One of the most difficult challenges a lawyer faces involves
the ethics of settlement negotiations. Clients often
communicate, in a general sense, that settlement would be
acceptable, but clients can view the initiation of settlement
talks as a sign of weakness. The question then presented is
what a lawyer should do when a client's emotional
involvement in a matter prevents the lawyer's initiation
of settlement talks. Settlement negotiations under these
circumstances can give rise to many ethical dilemmas.
This article touches on the basic ethical rules implicated in
settlement negotiations. It primarily focuses on a
lawyer's authority to enter into settlement negotiations
and the rules associated with the client's role in the
settlement process. Also emphasized are the risks both to the
lawyer and client when settlement negotiations and the
authority to engage in such negotiations are ambiguous.1
Basic Ethical Rules
The settlement process - not just the decision to settle -
belongs to the client. Some commentators have even gone as
far as to characterize the roles of lawyers and judges as
"servants" to the process, with the lawyer's
role more akin to risk assessment and valuation than to
persuading a reluctant client to settle.2 Many lawyers fall
into the trap of thinking that their judgment is better than
their client's. Also, lawyers may believe their knowledge
of the judicial system places their client at a disadvantage
with respect to making decisions about the timing and method
of settlement negotiations.
Few Colorado Rules of Professional Conduct ("Colorado
Rules") specifically address settlement, although
several are implicated, as discussed below. Nevertheless, the
negotiation process is replete with opportunities to run
afoul of ethical precepts. Lawyers who are unfamiliar with
the murky ethical waters of settlement negotiations expose
themselves to discipline or professional negligence claims
and, worse, expose their clients to unenforceable
settlements. Ethical issues raised by settlement negotiations
are often subtle. Therefore, understanding professional
responsibilities when engaging in settlement talks is an
important aspect of the practice of law.3
Settlement Negotiations Generally
Settlement negotiations are an essential part of the
litigation process. Colorado Rule of Civil Procedure
("C.R.C.P.") 16 requires that parties explore a
possible prompt settlement shortly after the case becomes at
issue.4 In July 2004, the Colorado Supreme Court modified
C.R.C.P. 16.1 to provide for a more expeditious and less
expensive procedure for litigating civil suits where less
than $100,000 is at stake.5 The Supreme Court focused its
attention on ways to resolve disputes short of a full-blown
trial, with its attendant expense and prolonged discovery.
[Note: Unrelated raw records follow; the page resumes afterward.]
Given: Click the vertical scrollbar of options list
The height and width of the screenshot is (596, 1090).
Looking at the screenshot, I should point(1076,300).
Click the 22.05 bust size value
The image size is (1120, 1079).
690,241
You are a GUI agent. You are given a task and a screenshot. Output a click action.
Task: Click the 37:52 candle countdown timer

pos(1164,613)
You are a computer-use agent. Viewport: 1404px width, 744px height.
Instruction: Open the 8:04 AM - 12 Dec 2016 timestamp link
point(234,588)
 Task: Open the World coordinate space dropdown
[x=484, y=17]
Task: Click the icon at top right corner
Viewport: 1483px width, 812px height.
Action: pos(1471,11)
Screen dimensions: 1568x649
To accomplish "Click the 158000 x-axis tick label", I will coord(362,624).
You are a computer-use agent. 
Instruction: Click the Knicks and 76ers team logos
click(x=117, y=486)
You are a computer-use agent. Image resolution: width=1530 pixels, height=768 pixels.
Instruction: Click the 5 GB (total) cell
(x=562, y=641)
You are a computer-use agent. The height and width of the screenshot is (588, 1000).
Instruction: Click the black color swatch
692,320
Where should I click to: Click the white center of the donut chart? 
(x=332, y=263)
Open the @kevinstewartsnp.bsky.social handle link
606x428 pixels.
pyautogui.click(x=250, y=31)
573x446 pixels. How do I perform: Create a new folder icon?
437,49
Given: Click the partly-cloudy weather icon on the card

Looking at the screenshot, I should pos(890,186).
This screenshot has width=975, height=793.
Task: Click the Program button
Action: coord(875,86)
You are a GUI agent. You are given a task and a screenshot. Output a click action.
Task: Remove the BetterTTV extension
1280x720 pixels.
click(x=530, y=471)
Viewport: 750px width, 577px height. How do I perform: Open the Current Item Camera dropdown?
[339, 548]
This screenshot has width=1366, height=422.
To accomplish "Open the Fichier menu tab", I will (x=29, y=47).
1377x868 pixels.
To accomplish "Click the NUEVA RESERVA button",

In addition, it is increasingly common for courts to enter
alternative dispute resolution ("ADR") orders,
requiring parties to participate in some form of mediation
prior to proceeding to trial. It is estimated that more than
70 percent of civil cases are resolved through settlement.6
As noted, few rules provide specific guidance on the ethics
of settlements. However, the cardinal rule in Colorado, as in
most other jurisdictions, explicitly provides that the
ultimate decision whether to settle is the client's and
the client's alone.7 Colorado Rule of Professional
Conduct ("Colo. RPC" or "Rule") 1.2(a)
explicitly provides, "[a] lawyer shall abide by a
client's decision whether to accept an offer of
settlement of a matter."
Settlements implicate several other Colorado Rules. These
include rules governing the lawyer's competence to accept
representation; prompt communication with a client; authority
in initiating and negotiating settlements; duty to clarify an
ambiguous grant of settlement authority; and disclosure of
confidential information, such as a client's
recalcitrance to settlement.
Duty of Competence
In general, Colo.RPC 1.1 provides that a lawyer "shall
provide competent representation to a client." This
general obligation of competence applies to both the conduct
of settlement negotiations and the validity of any ensuing
agreement. The lawyer should make sure that he or she is
competent to undertake the representation in the first
instance, and that he or she is competent to negotiate a
valid, binding settlement agreement, making sure the
client's best interests are served.8 This fundamental
duty of competence is necessary to any successful settlement
negotiation.
Settlement negotiation has been found to be one of the most
basic and frequently undertaken tasks lawyers perform. A
lawyer who undertakes any representation, including the
negotiation of a settlement, is required to exercise the
skill and knowledge normally possessed by members of the
community. Failure to do so may subject the lawyer to a claim
of malpractice, and may subject the client to an onerous or
unenforceable settlement agreement. Several jurisdictions,
including Colorado, have allowed claims against lawyers for
malpractice in negotiating a settlement.9
In some circumstances, even when the client receives a
"fair and equitable" settlement, the client's
attorney may not be considered to be competent. This could be
based on the fact that the attorney may not have obtained the
most favorable settlement.10 Also, although a lawyer cannot
be held liable for failing to persuade an opposing party to
agree to settlement terms, the attorney could be held liable
for failing to see that agreed-upon terms are put in
writing.11
A court in New Jersey allowed a client to sue her attorney
for not obtaining the most favorable settlement terms. In
Ziegelheim v. Apollo,12 the plaintiff-wife sued her divorce
lawyer, contending that he did not know, or did not properly
advise her of, the likelihood of success on her claims, and
that this forced her to accept a less-than-optimal
settlement. The court found that a lawyer is
"supposed" to know the likelihood of success for
the types of cases the lawyer handles and to know the range
of possible awards in those types of matters. Thus, the
Ziegelheim court allowed a litigant, who became dissatisfied
with a settlement after its acceptance, to sue her lawyer.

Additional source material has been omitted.